I think that assumption is spot on, I guess my point assumed that the data is available on a set of machines equally, and you have a frontend application (say a web server) that wants to delegate work to that set of machines. From the application server's perspective, I should be able to write code that is location-agnostic when location of the data is irrelevant, but processing power is - as well as write code that will find the data when location does matter, and processing power is less important. I hope I'm making sense, but I think you get the gist of what I'm saying.
This solves the problem of location-aware data processing really well, but it obviously doesn't work well with the idea of location-agnostic data processing - this is where the complexity gets introduced with my suggestion I think.
So if I understand correctly, the supervisor algorithm (as I'll call it for now) would be performed on a per-group (which translates to per-machine, or per-datacenter?) level, and would need to monitor how many times a dereference results in a move from it's group to another (and vice-versa), and at a certain threshold, would communicate with the other group's supervisor to arrange moving the data from that group to it's own in order to reduce the number of dereferences.
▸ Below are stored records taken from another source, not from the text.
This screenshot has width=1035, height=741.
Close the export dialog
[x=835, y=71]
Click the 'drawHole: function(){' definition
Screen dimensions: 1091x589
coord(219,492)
Is that correct?
One thing I'm wondering is how do we track the moves? Increment a counter? Send a message to the supervisor which maintains it's own internal counter? Also, if we plan on abstracting the level at which the algorithm runs (per-machine vs per-datacenter), how do we handle coordinating the move of data such that the receiving end is actually capable of storing that data?
It seems to me that we would have to write the supervisor to run at the per-machine level so that it is aware of what resources it has free (possibly not only for handling moves of data, but for passing along a computation if local CPU/memory resources are too low?), and that supervisors would also have to have some concept of a higher-level grouping (supervisor A knows that it is in the same group as supervisor B, and since supervisor C is requesting data from A and B's group often, they coordinate to send the data in question to C's group, but evenly distributed over the machines in C's group).
Hopefully I'm making sense ( just tell me if I'm not, I can take it :) ).
Paul